A propósito, quisiera leer, después de Cansinos Assens, las crónicas periodísticas del gallego Julio Camba, ese maestro del humor, contemporáneo de aquél, que pasara del anarquismo juvenil a la repulsa de los ideales republicanos, y a su adhesión tácita al régimen franquista… No obstante, se trata de un notable escritor, testigo privilegiado de su tiempo y merecedor de nuestra lectura.

Mi duda es si me atreveré o no a encomendarle este nuevo encargo a Gregorio Dobao, porque nuestro buen amigo sufre de súbitas lagunas en su memoria y extravía las facturas de compra, amén de olvidar su valor de coste…

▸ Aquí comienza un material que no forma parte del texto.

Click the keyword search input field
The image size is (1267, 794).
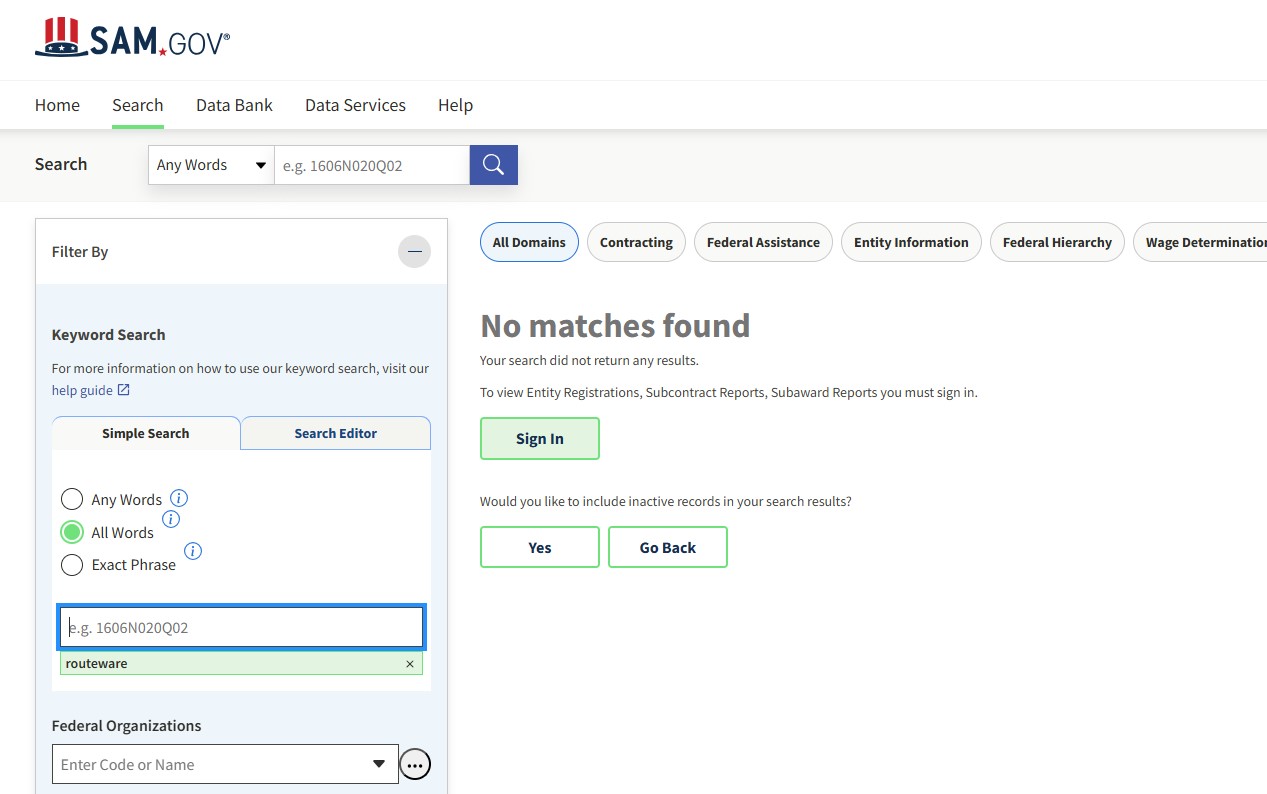point(241,628)
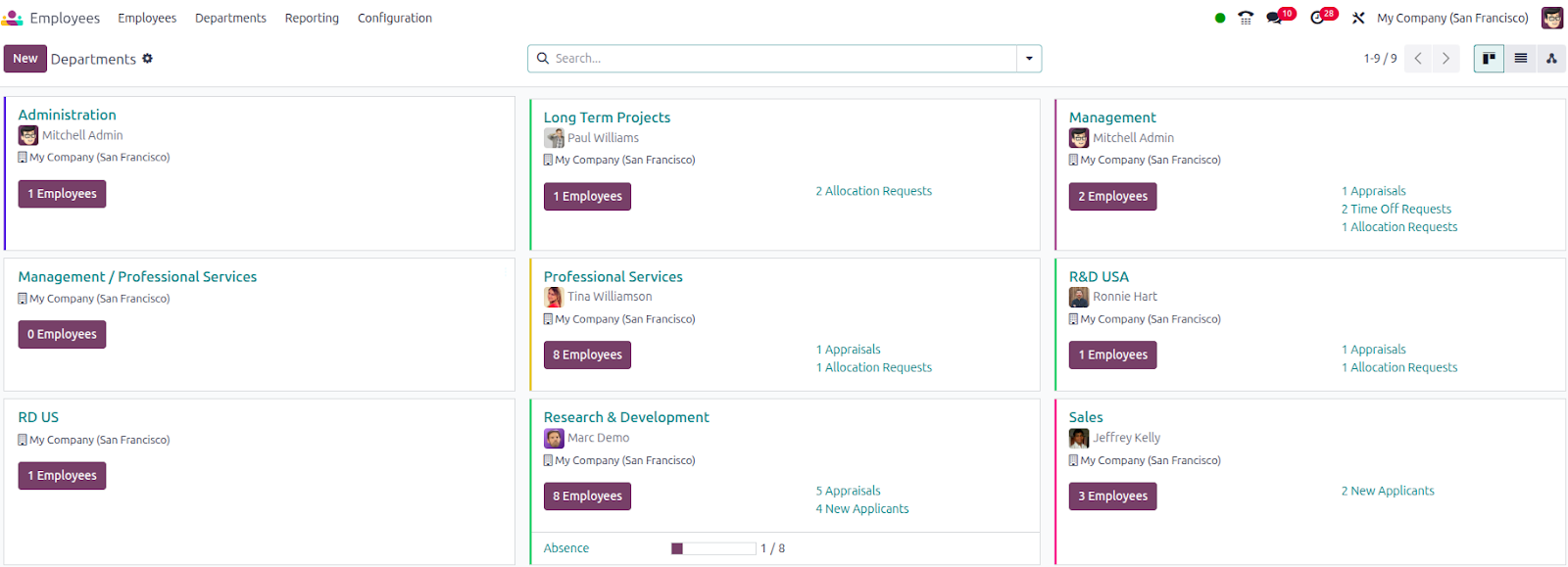Open the activities clock icon
The width and height of the screenshot is (1568, 567).
point(1318,18)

Yo trato de compensarle, con el obsequio esporádico de libros chilenos y otros agasajos menores. Él acepta, con su fina cordialidad de “hombre de mundo”… Y entonces, mi pudor se desdibuja, y toda vergüenza queda relegada cuando siento que podemos compartir, junto a otros hermanos como él, la rara dicha de las palabras.

 

Agosto 2014


[1] Ver “Viaje en autobús”, crónica de EM.